Une opération de police à Rio de Janeiro ayant fait 121 morts a relancé le débat sur la classification de factions comme le PCC et le CV comme groupes terroristes. Un projet de loi à la Chambre des députés, déjà approuvé en commission, propose des peines plus sévères pour les membres de ces organisations. Les pays voisins ont renforcé leurs frontières en réponse à l'incident.

L'opération contre le Comando Vermelho dans les complexes de Penha et Alemão à Rio de Janeiro s'est terminée avec 121 morts, dont quatre policiers, relançant les discussions sur la classification des organisations criminelles brésiliennes comme terroristes. L'incident a incité l'Argentine et le Paraguay à renforcer la surveillance aux frontières avec le Brésil et à déclarer qu'ils considèreront le PCC (Primeiro Comando da Capital) et le CV (Comando Vermelho) comme des groupes terroristes pour prévenir les fuites criminelles.

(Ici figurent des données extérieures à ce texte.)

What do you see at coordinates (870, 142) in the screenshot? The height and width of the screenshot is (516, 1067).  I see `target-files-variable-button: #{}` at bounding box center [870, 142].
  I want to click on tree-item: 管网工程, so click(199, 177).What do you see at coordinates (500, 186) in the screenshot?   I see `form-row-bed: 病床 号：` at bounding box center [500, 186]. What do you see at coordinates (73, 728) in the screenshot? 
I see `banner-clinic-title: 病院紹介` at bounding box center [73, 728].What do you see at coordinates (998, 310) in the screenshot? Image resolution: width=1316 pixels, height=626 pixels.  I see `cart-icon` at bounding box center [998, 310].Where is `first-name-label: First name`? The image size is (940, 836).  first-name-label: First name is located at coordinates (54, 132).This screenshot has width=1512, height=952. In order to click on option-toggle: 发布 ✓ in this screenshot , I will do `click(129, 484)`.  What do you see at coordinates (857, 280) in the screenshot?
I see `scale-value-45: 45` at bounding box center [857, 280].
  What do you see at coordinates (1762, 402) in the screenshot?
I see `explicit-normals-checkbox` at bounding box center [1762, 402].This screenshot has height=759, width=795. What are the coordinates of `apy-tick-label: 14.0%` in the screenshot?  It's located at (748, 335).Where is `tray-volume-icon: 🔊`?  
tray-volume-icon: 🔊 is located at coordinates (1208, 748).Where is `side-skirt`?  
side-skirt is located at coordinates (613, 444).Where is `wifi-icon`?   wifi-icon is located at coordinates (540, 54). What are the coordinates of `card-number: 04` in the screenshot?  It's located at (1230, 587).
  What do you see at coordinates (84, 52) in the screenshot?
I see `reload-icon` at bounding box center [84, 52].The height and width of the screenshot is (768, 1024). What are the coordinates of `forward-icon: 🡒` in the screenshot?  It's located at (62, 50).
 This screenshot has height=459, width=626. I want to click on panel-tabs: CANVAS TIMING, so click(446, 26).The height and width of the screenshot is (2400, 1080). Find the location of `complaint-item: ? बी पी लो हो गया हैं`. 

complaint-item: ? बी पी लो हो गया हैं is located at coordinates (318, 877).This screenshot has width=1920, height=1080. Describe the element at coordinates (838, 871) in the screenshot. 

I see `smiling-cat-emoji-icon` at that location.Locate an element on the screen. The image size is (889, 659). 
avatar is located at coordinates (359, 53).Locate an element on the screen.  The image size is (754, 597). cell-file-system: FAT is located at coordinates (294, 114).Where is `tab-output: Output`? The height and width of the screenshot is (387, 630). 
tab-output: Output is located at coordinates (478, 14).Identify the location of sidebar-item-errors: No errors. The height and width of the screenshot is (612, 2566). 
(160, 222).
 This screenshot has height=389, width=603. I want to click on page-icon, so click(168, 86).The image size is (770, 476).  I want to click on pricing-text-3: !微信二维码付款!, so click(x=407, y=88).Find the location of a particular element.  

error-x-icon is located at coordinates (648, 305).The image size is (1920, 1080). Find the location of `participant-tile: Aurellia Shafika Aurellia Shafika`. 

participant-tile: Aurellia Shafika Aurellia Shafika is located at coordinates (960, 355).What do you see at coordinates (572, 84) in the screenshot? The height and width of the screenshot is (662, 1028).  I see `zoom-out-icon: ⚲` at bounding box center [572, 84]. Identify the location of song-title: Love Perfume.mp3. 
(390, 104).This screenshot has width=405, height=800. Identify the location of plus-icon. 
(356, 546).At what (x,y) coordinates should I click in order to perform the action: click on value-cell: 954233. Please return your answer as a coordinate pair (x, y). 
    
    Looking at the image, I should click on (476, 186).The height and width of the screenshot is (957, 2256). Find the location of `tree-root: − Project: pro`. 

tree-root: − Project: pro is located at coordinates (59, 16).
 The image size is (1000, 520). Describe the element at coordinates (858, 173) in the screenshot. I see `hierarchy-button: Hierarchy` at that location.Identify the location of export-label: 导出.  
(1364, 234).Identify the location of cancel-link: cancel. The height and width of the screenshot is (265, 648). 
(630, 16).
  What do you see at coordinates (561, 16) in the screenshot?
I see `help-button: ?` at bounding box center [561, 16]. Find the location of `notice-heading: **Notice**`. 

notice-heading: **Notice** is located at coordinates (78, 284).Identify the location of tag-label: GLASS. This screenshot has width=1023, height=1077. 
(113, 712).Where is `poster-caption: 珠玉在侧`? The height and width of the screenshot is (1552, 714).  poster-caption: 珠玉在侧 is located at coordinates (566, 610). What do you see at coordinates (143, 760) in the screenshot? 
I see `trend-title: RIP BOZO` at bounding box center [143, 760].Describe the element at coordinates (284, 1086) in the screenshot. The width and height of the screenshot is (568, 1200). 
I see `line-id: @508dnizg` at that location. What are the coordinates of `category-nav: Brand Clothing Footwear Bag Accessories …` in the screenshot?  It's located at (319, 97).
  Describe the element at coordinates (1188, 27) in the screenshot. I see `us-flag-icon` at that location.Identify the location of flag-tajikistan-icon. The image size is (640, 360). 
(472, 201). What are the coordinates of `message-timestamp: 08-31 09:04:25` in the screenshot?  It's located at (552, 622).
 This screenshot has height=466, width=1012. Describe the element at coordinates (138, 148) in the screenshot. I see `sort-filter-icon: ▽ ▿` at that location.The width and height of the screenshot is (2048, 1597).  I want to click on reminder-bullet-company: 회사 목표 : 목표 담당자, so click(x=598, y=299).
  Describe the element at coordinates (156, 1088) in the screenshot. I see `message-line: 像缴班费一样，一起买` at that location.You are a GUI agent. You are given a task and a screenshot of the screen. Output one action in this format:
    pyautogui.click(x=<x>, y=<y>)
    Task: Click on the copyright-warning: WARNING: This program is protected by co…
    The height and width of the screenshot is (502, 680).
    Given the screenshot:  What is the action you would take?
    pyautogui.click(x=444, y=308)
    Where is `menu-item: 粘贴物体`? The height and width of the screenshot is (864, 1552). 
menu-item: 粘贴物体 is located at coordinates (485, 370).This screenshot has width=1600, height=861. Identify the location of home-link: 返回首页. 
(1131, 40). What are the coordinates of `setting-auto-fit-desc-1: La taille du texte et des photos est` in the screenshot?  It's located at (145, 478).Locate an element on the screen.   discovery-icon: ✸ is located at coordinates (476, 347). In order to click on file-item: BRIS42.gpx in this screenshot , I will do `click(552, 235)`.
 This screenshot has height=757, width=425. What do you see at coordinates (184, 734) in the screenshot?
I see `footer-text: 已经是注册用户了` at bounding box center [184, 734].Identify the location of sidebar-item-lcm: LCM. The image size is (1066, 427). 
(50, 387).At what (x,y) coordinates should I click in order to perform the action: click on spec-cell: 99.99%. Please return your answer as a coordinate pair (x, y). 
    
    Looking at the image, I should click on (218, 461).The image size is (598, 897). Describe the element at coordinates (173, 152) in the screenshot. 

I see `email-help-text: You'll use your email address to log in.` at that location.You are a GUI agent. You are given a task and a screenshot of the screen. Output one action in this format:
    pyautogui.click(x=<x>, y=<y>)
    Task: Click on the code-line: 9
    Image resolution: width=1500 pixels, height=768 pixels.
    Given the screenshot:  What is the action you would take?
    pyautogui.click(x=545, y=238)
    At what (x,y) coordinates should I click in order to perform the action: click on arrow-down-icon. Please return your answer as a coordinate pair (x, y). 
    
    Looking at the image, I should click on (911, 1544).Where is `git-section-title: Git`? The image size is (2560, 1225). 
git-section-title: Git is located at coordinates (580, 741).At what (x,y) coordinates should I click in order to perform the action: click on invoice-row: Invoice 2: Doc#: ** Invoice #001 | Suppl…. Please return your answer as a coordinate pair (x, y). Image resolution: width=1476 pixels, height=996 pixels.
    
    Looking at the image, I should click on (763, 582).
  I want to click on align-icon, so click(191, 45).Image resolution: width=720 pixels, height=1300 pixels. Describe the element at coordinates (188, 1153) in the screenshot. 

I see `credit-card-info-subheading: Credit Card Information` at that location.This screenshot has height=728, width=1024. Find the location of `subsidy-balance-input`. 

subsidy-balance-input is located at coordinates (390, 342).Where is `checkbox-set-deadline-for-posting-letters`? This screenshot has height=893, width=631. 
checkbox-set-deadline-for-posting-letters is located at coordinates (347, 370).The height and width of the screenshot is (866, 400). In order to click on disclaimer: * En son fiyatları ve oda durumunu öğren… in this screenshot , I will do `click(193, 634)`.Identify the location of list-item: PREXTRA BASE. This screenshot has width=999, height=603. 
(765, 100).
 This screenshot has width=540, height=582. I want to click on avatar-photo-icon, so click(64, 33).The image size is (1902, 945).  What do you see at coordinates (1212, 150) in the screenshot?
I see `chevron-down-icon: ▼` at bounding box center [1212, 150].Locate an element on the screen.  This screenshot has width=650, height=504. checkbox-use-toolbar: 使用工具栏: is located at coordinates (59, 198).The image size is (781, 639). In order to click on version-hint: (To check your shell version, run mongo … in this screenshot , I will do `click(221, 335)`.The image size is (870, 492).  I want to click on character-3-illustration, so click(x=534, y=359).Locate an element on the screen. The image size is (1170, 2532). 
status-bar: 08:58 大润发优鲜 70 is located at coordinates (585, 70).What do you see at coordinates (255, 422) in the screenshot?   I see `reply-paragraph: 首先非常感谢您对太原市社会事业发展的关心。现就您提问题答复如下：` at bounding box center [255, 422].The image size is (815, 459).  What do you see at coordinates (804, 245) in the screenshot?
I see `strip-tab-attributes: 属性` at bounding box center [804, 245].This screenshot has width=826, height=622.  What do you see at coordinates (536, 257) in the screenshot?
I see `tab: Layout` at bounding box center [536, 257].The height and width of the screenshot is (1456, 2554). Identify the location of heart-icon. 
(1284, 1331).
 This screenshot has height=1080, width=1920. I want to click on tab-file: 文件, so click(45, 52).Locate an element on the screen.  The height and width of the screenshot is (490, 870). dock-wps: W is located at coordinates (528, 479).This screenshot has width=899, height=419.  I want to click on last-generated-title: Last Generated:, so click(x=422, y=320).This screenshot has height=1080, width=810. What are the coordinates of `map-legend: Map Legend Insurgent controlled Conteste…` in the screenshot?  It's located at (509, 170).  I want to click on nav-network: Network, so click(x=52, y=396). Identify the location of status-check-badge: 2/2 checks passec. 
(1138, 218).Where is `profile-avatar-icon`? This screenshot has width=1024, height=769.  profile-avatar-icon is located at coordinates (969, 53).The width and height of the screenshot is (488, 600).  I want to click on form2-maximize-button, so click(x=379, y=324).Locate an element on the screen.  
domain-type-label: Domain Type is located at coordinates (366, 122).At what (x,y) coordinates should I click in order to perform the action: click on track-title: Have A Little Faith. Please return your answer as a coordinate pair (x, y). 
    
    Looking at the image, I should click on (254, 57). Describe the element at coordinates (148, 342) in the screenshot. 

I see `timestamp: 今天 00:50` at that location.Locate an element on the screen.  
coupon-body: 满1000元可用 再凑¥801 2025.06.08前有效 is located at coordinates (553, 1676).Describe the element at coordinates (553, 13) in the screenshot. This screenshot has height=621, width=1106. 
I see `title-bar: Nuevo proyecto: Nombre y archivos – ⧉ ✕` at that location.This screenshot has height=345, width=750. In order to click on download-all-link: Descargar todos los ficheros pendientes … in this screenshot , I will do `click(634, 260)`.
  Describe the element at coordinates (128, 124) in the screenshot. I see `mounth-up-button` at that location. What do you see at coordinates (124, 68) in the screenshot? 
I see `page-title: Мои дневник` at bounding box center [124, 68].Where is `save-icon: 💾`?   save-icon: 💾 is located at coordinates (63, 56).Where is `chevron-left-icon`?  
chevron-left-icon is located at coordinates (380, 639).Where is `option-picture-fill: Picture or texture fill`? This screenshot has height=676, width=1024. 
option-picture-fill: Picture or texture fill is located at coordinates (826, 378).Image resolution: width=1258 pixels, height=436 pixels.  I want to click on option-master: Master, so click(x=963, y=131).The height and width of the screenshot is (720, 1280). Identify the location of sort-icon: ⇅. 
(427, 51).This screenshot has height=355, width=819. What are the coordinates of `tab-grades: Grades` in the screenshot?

La principale différence entre une organisation criminelle et une organisation terroriste réside dans la motivation : la première cherche des avantages économiques, tandis que la seconde agit pour des motifs politiques ou idéologiques. Début septembre, la Commission de la sécurité publique de la Chambre a approuvé le projet de loi du député Danilo Forte (União-CE), assimilant factions et milices à des terroristes. La proposition passe maintenant à la Commission de la Constitution et de la Justice (CCJ).

Actuellement, la loi sur les organisations criminelles (loi n° 12.850) prévoit des peines de trois à huit ans pour association, nécessitant un minimum de quatre membres. La loi antiterroriste (loi n° 13.260, de 2016 sous le gouvernement de Dilma Rousseff) impose des peines de 12 à 30 ans, même pour des individus isolés, en régime fermé, couvrant des actes de soutien comme le financement ou la promotion.

Des gouverneurs de droite, comme Cláudio Castro (PL-RJ), qualifient les factions de « narcoterroristes ». Le gouvernement Lula résiste à cette classification par crainte d'interventions étrangères similaires à celles menacées par Donald Trump. Les États-Unis désignent déjà des groupes comme le Tren de Aragua du Venezuela et les cartels mexicains de Jalisco et de Sinaloa comme terroristes, et bombardent des navires dans les Caraïbes utilisés pour le trafic de drogue. La ministre Gleisi Hoffmann a critiqué : « Les gouverneurs de droite, représentés par Ronaldo Caiado, investissent dans la division politique et veulent placer le Brésil sur le radar de l'interventionnisme militaire de Donald Trump en Amérique latine ».

Le rapporteur du projet sera Guilherme Derrite (PL), secrétaire à la Sécurité de São Paulo en congé, remplaçant Nikolas Ferreira (PL-MG) et pré-candidat au Sénat en 2026.